She repeatedly threatened to make him move out unless he stopped using drugs and started making progress in college or got a job. However, she never fulfilled her threats. She loved him and was terrified that he might end up in prison, dead of a drug overdose, or homeless if she did not keep supplying him with money, food, and a home. He knew that he didn't have to worry about these terrible consequences, because his mom was so worried about them.

She believed that it was her responsibility to make sure none of these consequences happened. She did not understand that most addicts have to hit bottom before they really begin to take responsibility for their behavior and begin the road to recovery.

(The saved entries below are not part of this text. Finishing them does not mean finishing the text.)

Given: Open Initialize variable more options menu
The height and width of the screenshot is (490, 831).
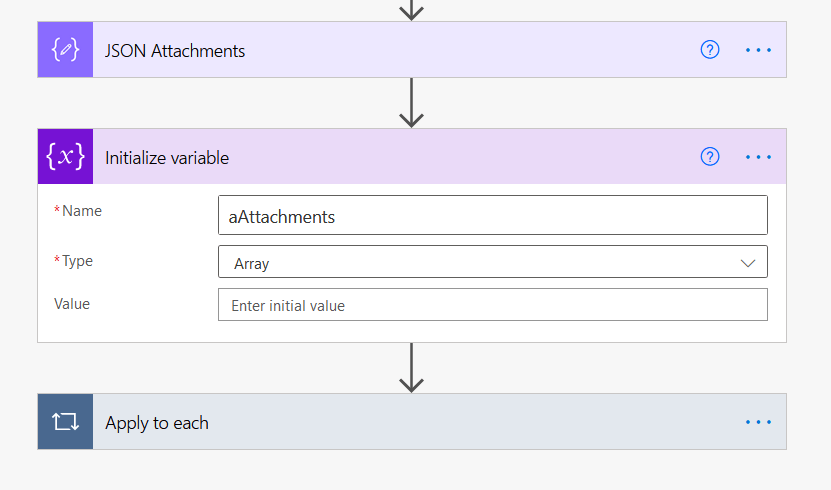Looking at the screenshot, I should point(759,157).
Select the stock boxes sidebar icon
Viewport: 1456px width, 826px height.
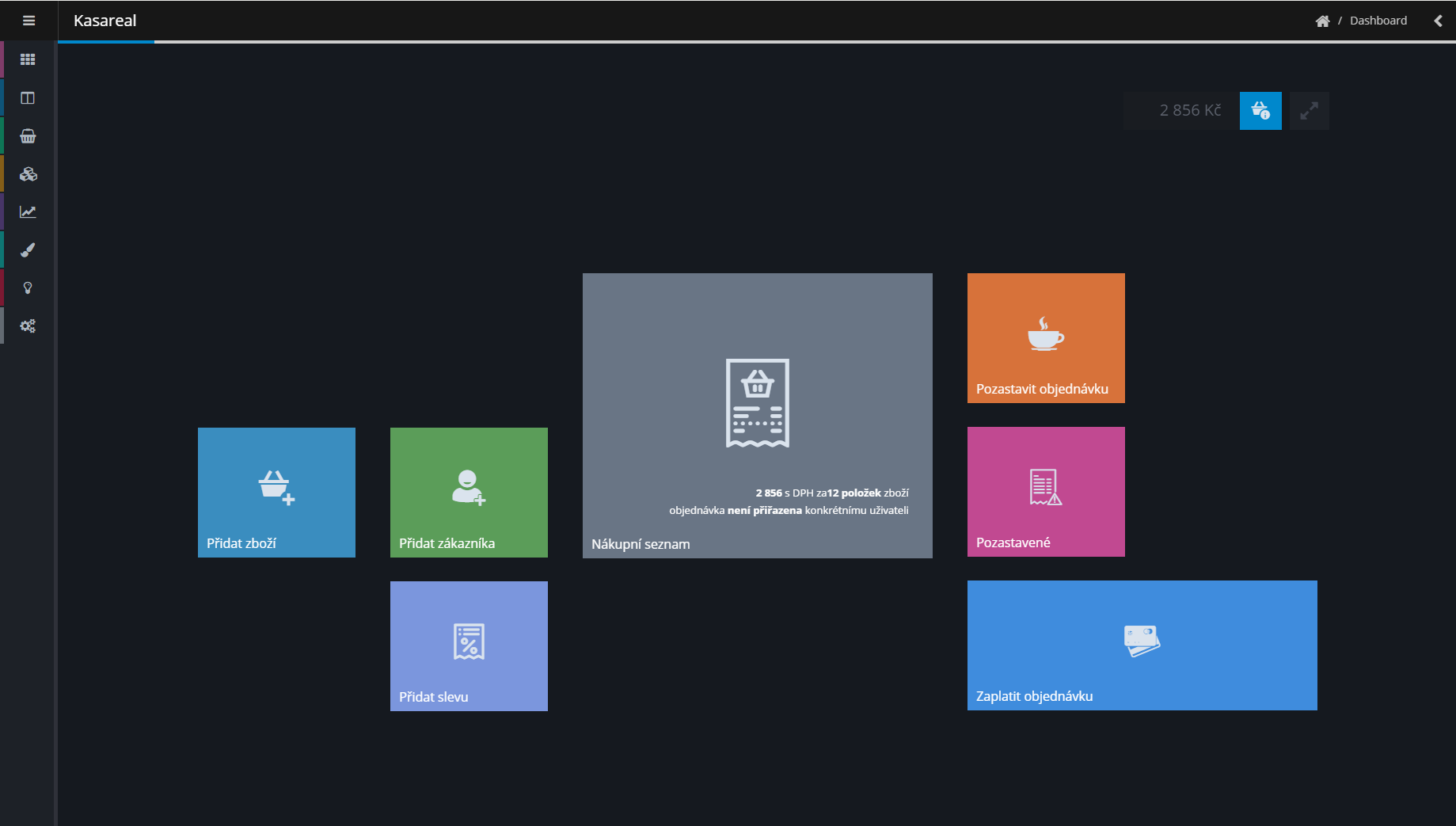pos(28,174)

She worried about keeping his stress low so that he would not get too upset and take drugs. By taking this responsibility for his feelings, she protected him from the natural consequences of his behavior. In that way, she actually encouraged him to keep taking drugs and to keep failing in his career.

Eventually, she was given an outstanding job offer, which meant moving to the Netherlands. It was also an opportunity to escape this mess. Her son was 20 years old and she decided to give up and let him be responsible for himself. She informed him of her decision, left him with some money, and moved to Holland.

Internal-external control image  

She did not hear from him for three years. She came back to visit and found him. He was off drugs, was supporting himself, and was succeeding in college. He told her that the best thing she ever did for him was to go to the Netherlands. He said that at first he was in a state of shock. He realized that she was no longer there to take care of him. He knew that he had to start taking care of himself or he would be on the streets--or dead. He joined Alcoholics Anonymous and Narcotics Anonymous and began his recovery.

An interesting addition to this story is that through the entire relationship, the mother had also been depending upon her son to take care of her social needs. She was shy and hadn't had much social life since her divorce. She had become socially dependent upon her son's companionship. She hated to admit it, but she was allowing him to be responsible for her social needs in ways that were similar to how she was being responsible for his drugs and career.

She covered up her loneliness and rather dull existence by a work addiction that helped her avoid feelings of loneliness and depression in her personal life. Once she went to Europe and lived alone, she couldn't depend on her son for companionship. She took responsibility for her own social and personal life.

To summarize, both mother and son were living by the same life script that included taking responsibility for the other--while avoiding responsibility for themselves. Each used addictive behaviors to cover up the resultant bad feelings. The solution was for each to take primary responsibility for their own needs and feelings.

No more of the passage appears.